**SOURCE MATERIAL**.
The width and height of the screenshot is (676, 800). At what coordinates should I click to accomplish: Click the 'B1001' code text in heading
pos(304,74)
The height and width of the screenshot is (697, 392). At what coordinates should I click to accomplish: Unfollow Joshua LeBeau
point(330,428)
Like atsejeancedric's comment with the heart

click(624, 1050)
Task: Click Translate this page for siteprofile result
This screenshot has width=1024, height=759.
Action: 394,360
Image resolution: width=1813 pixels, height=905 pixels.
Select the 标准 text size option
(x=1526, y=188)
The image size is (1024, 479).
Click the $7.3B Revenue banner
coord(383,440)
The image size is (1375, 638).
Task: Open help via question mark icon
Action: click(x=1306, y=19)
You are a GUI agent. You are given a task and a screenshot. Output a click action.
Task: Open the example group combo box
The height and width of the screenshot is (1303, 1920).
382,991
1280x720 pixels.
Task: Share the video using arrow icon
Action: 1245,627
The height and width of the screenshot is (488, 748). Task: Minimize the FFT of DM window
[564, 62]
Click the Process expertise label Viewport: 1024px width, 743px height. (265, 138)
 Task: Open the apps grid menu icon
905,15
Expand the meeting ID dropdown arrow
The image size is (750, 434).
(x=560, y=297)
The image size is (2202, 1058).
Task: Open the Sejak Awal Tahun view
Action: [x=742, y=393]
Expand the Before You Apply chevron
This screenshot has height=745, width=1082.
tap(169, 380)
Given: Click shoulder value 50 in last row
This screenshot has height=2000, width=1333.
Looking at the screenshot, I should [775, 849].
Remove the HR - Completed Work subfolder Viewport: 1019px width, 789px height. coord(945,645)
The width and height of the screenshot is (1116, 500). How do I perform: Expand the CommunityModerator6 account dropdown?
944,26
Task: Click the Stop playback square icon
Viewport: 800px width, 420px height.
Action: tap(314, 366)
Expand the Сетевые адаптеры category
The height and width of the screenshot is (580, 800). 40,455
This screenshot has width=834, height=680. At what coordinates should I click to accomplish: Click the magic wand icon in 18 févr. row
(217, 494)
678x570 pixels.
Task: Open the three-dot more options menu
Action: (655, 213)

**TASK DESCRIPTION**. Word for word, transcribe all of the records.

**RESULT BELOW**.
The width and height of the screenshot is (676, 800). At what coordinates should I click to accomplish: Click the 'B1001' code text in heading
pos(304,74)
The height and width of the screenshot is (697, 392). At what coordinates should I click to accomplish: Unfollow Joshua LeBeau
point(330,428)
Like atsejeancedric's comment with the heart

click(624, 1050)
Task: Click Translate this page for siteprofile result
This screenshot has width=1024, height=759.
Action: 394,360
Image resolution: width=1813 pixels, height=905 pixels.
Select the 标准 text size option
(x=1526, y=188)
The image size is (1024, 479).
Click the $7.3B Revenue banner
coord(383,440)
The image size is (1375, 638).
Task: Open help via question mark icon
Action: click(x=1306, y=19)
You are a GUI agent. You are given a task and a screenshot. Output a click action.
Task: Open the example group combo box
The height and width of the screenshot is (1303, 1920).
382,991
1280x720 pixels.
Task: Share the video using arrow icon
Action: 1245,627
The height and width of the screenshot is (488, 748). Task: Minimize the FFT of DM window
[564, 62]
Click the Process expertise label Viewport: 1024px width, 743px height. (265, 138)
 Task: Open the apps grid menu icon
905,15
Expand the meeting ID dropdown arrow
The image size is (750, 434).
(x=560, y=297)
The image size is (2202, 1058).
Task: Open the Sejak Awal Tahun view
Action: [x=742, y=393]
Expand the Before You Apply chevron
This screenshot has height=745, width=1082.
tap(169, 380)
Given: Click shoulder value 50 in last row
This screenshot has height=2000, width=1333.
Looking at the screenshot, I should [775, 849].
Remove the HR - Completed Work subfolder Viewport: 1019px width, 789px height. coord(945,645)
The width and height of the screenshot is (1116, 500). How do I perform: Expand the CommunityModerator6 account dropdown?
944,26
Task: Click the Stop playback square icon
Viewport: 800px width, 420px height.
Action: tap(314, 366)
Expand the Сетевые адаптеры category
The height and width of the screenshot is (580, 800). 40,455
This screenshot has width=834, height=680. At what coordinates should I click to accomplish: Click the magic wand icon in 18 févr. row
(217, 494)
678x570 pixels.
Task: Open the three-dot more options menu
Action: (655, 213)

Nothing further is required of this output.